My dear mother was a paraprofessional kindergarten teacher at Memorial Drive Elementary in Waycross, Georgia; so I considered making a little money as a substitute teacher at my former school.
My first and only attempt at teaching was stifled by a class of normal second graders. They chewed me up and spit me out; and in less than two hours, I ran down the hall to Mama's class begging surrender.
On July 12, 1971, President Richard Nixon signed an Emergency Employment Act, which earmarked billions of dollars for the creation of public service jobs at state and local levels. One of those jobs ended up being mine.
It was as an Environmental Technician at the Ware County Health Department, where my daddy worked with a pair of other gentlemen. I don't think either Daddy or I really relished the idea of working together; but, we found solace in that I would spend Mondays through Thursdays working out of neighboring counties' health offices. Friday was to be the only day we shared office space and duties.
Daddy is a wonderful man and I love him dearly; but, in 1972, he was 44 and I was 18. We had our social and ideological differences; but we made the best of it.
Monday and Tuesday would find me on the road to Folkston, Georgia, where I worked out of the Charlton County Health Department, along with a large county nurse and a frail, elderly receptionist. Wednesday and Thursday I did the same in Nahunta at the Brantley County Health Department.
Every morning I'd point the family Pontiac down U.S. 1 South and dial in the Mighty 6.90 out of Jacksonville—WAPE—the Big Ape radio. Music was my life even if I was doin' somethin' else.
“Conquistador” by Procol Harum—“Hold Your Head Up” by Argent, named after the original keyboard player of The Zombies, Rod Argent—“Small Beginnings” from Flash, an English progressive rock group formed by Peter Banks, Yes's former guitarist—and Jackson Browne's classic debut, “Doctor My Eyes”. These were but a few of the songs that filled my head with dreams of playing in a band as I went racing along, past the wiregrass and palmettos bordering the Okefenokee Swamp.

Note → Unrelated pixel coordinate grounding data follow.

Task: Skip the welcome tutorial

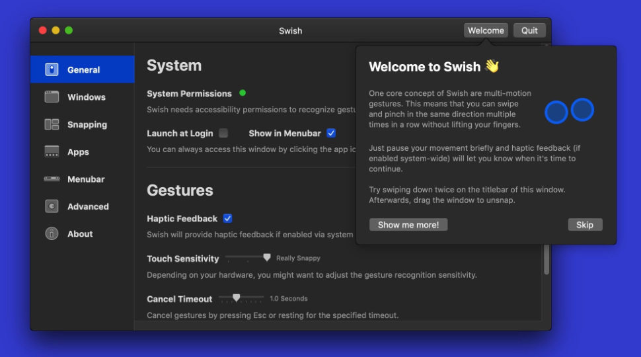Action: (x=584, y=225)
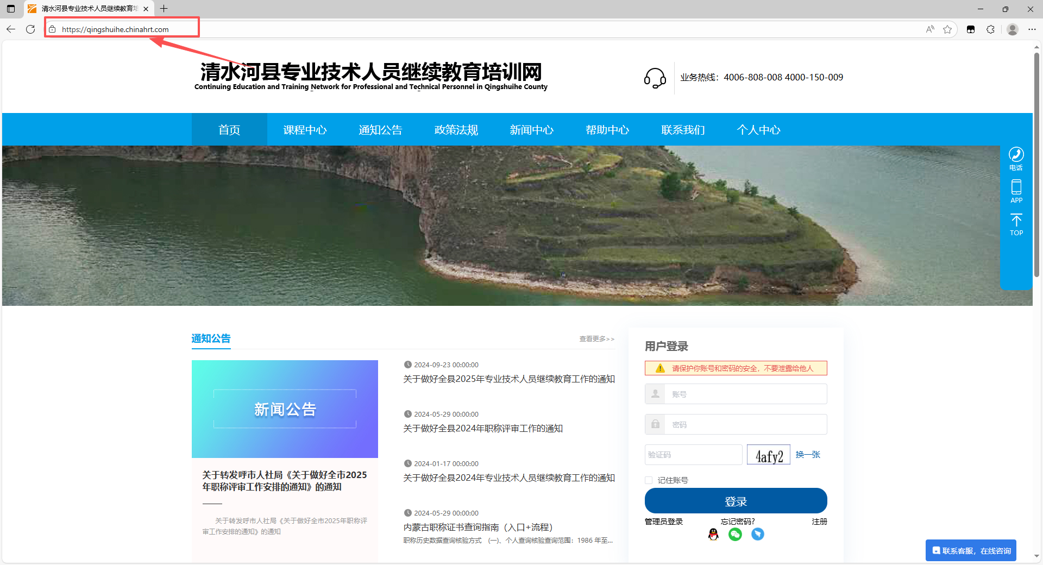Click the QQ penguin login icon
This screenshot has width=1043, height=565.
tap(713, 535)

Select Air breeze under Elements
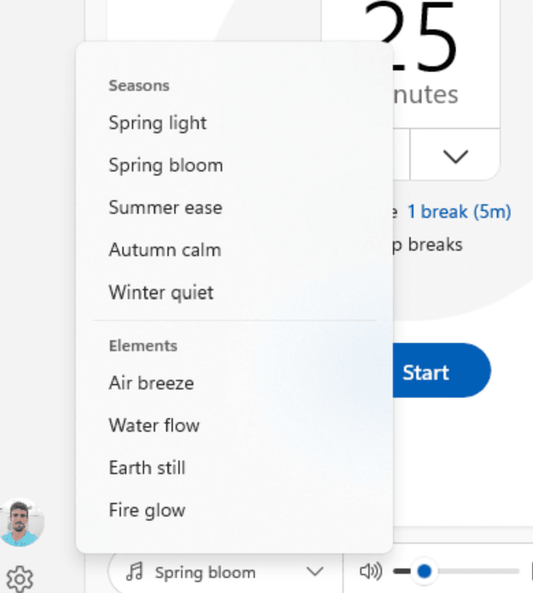point(151,383)
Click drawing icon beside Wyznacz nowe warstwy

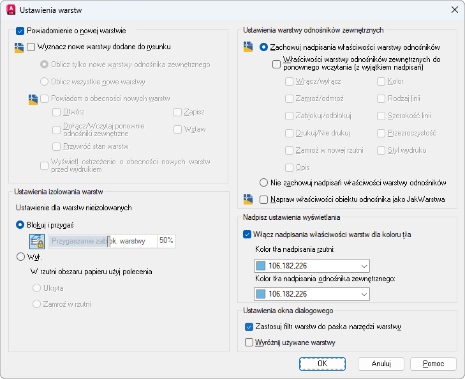[19, 47]
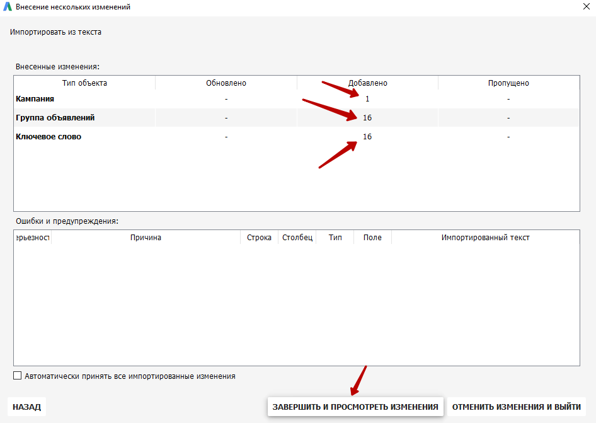Screen dimensions: 596x423
Task: Click the truncated Серьезность column header
Action: (x=33, y=238)
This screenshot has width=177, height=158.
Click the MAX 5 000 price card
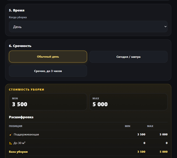tap(128, 102)
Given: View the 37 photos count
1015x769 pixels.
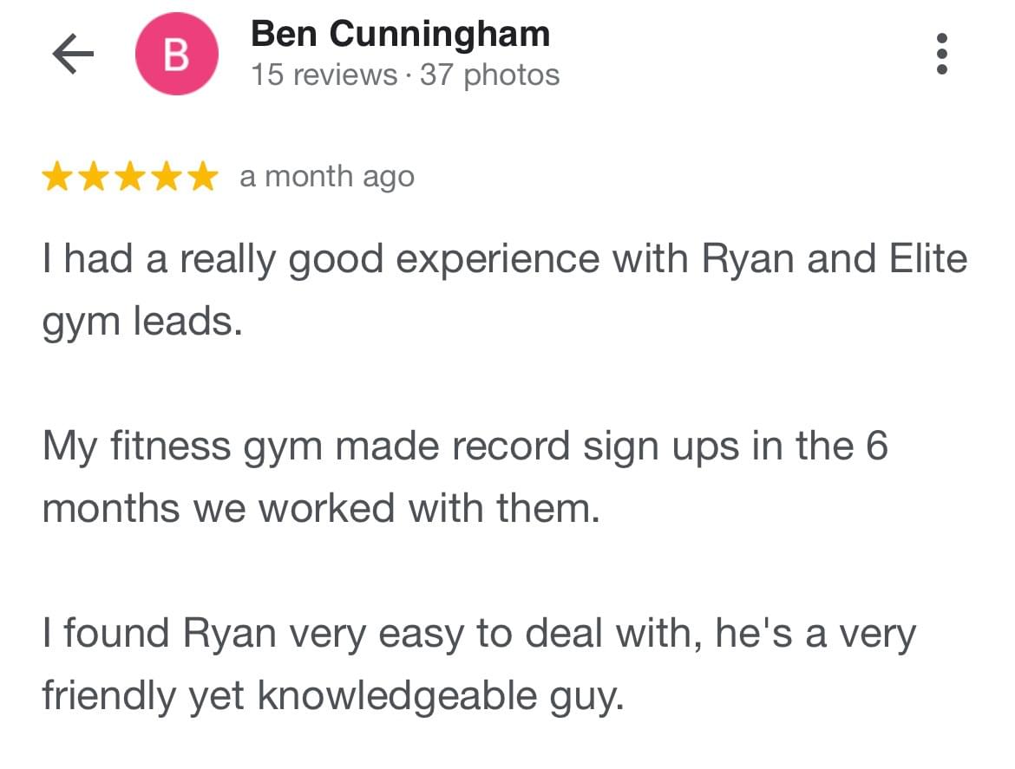Looking at the screenshot, I should click(x=489, y=75).
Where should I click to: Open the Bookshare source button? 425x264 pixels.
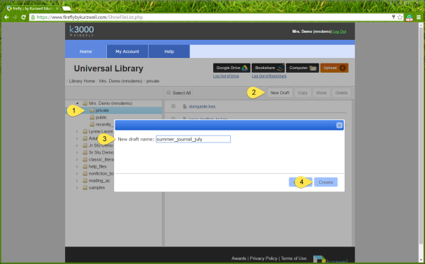(x=268, y=68)
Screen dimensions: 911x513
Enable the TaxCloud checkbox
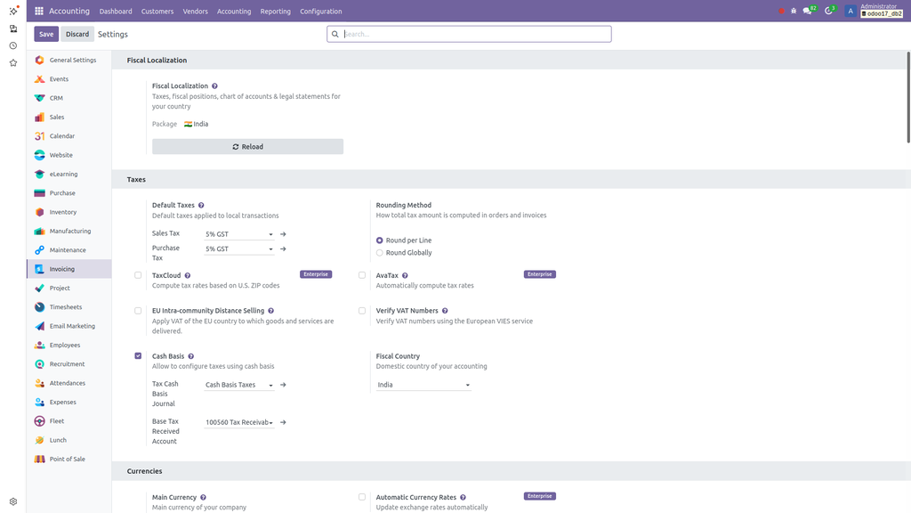(138, 274)
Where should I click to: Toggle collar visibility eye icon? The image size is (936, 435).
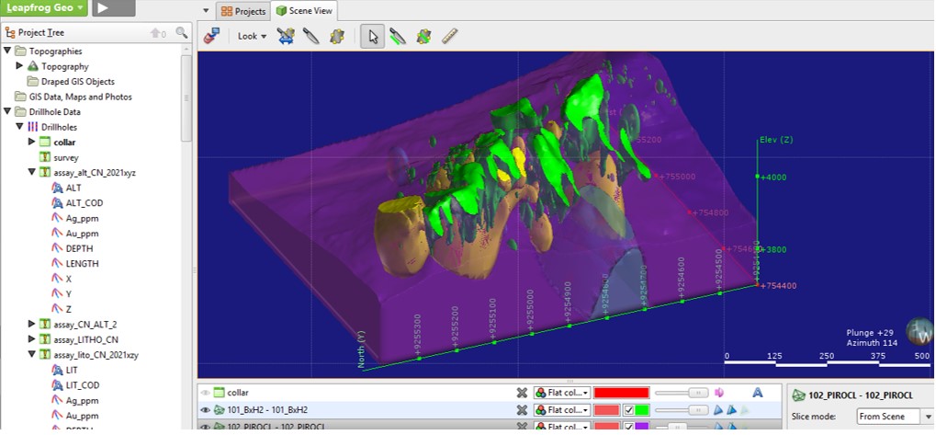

My boss on the first four days of the week was a flashy, gum-poppin', slick-dressin', middle-aged hipster by the name of Vac Hammond. He drove a Ford Maverick, dressed in flare leg double knits, and combed his wiry, redneck hair over his ears for the ladies.
Vac showed me the ropes and before long I was inspecting restaurants and school lunchrooms, approving septic tank permits, and taking water samples like a pro.
I took my job seriously; but, it wasn't easy being seen as a young, long-haired government boy coming into a rural establishment with clipboard in hand. One such case was a restaurant owner in Nahunta, who was negligent in meeting the state health standards.
Month after month, I was required to inspect his place, from the kitchen to the tables to the grease trap out back. Month after month, I found roaches in the flour, poorly washed utensils, and grease on the counters. I graded him accordingly and eventually, he was forced to close the doors. Looking back, I'm probably lucky to have made it through with no limb breakage.
But, back in those days, I was young, impetulant, and unafraid of anything that could possibly go wrong. I could talk shit and deal it right back. After all, I was an Environmental Technician; and I knew a lot about septic tanks—and shit.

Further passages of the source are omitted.